:: To do ::
Which lines in the listing below contain the word "computer"? Copy each one.

:: Materials provided ::
========================
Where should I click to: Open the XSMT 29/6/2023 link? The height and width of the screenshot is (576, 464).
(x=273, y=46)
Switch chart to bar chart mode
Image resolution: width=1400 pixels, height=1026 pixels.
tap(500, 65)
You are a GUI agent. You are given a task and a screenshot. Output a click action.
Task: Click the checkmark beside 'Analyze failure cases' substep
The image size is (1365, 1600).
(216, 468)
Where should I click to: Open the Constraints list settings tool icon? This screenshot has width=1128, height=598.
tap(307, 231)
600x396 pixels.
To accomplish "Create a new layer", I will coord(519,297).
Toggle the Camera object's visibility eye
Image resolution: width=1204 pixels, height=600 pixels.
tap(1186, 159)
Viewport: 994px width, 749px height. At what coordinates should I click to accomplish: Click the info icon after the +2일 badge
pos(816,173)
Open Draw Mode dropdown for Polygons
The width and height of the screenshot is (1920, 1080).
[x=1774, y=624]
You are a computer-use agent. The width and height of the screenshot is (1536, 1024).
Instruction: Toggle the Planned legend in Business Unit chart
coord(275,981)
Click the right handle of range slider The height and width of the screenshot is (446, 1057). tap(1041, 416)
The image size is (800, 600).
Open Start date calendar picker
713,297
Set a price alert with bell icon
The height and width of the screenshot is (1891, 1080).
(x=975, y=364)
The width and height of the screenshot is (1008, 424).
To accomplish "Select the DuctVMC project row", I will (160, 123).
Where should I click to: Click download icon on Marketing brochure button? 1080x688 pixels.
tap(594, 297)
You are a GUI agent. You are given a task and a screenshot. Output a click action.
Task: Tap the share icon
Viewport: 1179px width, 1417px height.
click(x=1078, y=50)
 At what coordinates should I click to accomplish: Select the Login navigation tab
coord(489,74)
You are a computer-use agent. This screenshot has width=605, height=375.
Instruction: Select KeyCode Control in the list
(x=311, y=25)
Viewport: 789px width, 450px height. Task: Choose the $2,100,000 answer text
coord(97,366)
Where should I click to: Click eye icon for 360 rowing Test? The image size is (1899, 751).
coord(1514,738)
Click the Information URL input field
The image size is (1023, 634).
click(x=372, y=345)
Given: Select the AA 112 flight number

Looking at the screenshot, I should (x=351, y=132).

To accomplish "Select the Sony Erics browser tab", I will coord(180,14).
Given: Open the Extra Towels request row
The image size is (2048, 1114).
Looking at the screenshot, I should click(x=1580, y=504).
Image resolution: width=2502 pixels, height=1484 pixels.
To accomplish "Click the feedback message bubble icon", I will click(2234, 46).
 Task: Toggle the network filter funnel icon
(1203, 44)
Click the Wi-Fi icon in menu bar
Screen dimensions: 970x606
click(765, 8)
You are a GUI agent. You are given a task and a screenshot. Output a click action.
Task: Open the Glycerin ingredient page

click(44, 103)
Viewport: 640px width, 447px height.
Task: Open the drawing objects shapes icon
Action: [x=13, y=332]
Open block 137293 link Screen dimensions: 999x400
========================
:: Written response ::
You are a computer-use agent. The width and height of the screenshot is (1536, 1024).
You are a computer-use agent. This screenshot has width=605, height=375.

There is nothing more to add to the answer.